Skip to content

microsoft/ArchScale

ArchScale ArchScale Logo

Simple & Scalable Pretraining for Neural Architecture Research

ArchScale is a comprehensive toolkit for training and evaluating neural language models with a focus on architecture and scaling laws. It provides implementations of various state-of-the-art architectures, scaling techniques, training optimizations and evaluation tools in a unified codebase.

Updates

SambaY Architecture scaling_data_1B_mup_abl_tie

Features

  • Architectures: Transformers, various SSM/attention/hybrid architectures, Gated Memory Unit, YOCO, Differential Attention.
  • Scaling Laws: μP++, μP, Chinchilla FLOPs scaling, and various experimental scaling laws for batch size, weight decay, etc.
  • Optimizers: Muon, AdamW, Hybrid Optimizers.
  • Research-Friendly: Easy adding/modifying architectures/scaling-laws/optimizers/scheduling/initialization, WYSIWYG philosophy for experiments logging.
  • Performance: End2end torch.compile training, clean & correct Lightning Fabric package for FSDP distributed training, mixed precision, tensor parallelism and experimental fp8 support.

** Record excerpts **
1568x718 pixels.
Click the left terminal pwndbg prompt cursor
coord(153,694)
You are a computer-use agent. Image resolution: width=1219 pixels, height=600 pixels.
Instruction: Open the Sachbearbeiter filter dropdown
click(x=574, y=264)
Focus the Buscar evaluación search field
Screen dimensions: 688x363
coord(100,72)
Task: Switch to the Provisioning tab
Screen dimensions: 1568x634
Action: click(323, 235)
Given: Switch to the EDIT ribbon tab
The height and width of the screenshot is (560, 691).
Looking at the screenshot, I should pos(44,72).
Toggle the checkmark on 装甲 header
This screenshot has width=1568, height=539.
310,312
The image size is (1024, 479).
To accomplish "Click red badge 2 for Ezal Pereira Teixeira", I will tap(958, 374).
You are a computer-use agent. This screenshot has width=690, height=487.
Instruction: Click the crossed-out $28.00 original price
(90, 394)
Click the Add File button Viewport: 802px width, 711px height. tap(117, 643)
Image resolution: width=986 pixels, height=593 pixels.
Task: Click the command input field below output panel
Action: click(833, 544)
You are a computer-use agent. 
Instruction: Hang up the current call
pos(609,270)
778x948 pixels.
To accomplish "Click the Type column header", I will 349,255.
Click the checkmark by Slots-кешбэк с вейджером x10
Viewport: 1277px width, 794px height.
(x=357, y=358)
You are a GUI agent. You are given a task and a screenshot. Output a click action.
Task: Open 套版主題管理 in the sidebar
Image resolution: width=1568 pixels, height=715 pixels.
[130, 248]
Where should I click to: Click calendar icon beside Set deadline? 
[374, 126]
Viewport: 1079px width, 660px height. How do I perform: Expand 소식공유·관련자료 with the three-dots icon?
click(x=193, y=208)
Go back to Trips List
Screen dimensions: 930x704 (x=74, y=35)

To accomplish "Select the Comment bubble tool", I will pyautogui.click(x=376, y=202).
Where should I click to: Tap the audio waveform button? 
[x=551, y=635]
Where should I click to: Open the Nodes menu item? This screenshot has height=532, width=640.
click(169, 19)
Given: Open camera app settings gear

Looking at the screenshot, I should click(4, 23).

** Written request 1 **
Reproduce the portion of the ArchScale overview starting at "Simple & Scalable" and ending at "weight decay, etc.".
** Written request 2 **
According to the ArchScale overview, which package does the toolkit use for FSDP distributed training?
** Written request 3 **
Carry the ArchScale overview forward from the point where it stops.

** Final result 1 **
Simple & Scalable Pretraining for Neural Architecture Research

ArchScale is a comprehensive toolkit for training and evaluating neural language models with a focus on architecture and scaling laws. It provides implementations of various state-of-the-art architectures, scaling techniques, training optimizations and evaluation tools in a unified codebase.

Updates

SambaY Architecture scaling_data_1B_mup_abl_tie

Features

  • Architectures: Transformers, various SSM/attention/hybrid architectures, Gated Memory Unit, YOCO, Differential Attention.
  • Scaling Laws: μP++, μP, Chinchilla FLOPs scaling, and various experimental scaling laws for batch size, weight decay, etc.

** Final result 2 **
Lightning Fabric

** Final result 3 **
  • Training: Simple data mixture support, packed dataset with pre-tokenization, variable-length training for long-context, stable large vocabulary training with fused kernel.
  • Evaluation: Simple support for likelihood/generation based evaluation, long-context evaluation on Phonebook and RULER, scaling curve fitting and comparisons.

Pretraining

We provide the Dockerfile for setting up the training and evaluation environments. One can refer to the Samba codebase for SlimPajama data tokenization. We also provide the pre-tokenized SlimPajama data here.

Pretrain Phi4-mini-Flash

To pre-train on 5T high quality data tokenized with microsoft/Phi-4-mini-flash-reasoning, we can use the following script to launch the job on 1K GPUs with standard parametrization:

export LIGHTNING_ARTIFACTS_DIR='path/to/output_dir'
torchrun --nnodes=128 --nproc_per_node=8 --rdzv_backend=c10d  --rdzv_endpoint=${MASTER_ADDR}:${MASTER_PORT} pretrain.py \
    --train_data_dir path/to/phi4/data \
    --base_hps.eta0=5e-4 --base_hps.b0=8388608 --base_hps.warmup_tokens0=25_165_824_000 \
    --ctx_len 8192 --max_tokens 5e12 --resume="auto" \
    --train_model phi4miniflash --depth 32 \
    --train_name scaling

We generally recommend also trying a cleaner architecture with --train_model sambayda (need to change the vocab size to 200064) and --depth 24, together with μP++ using --train_name scaling_mup_tie for better performance and training stability.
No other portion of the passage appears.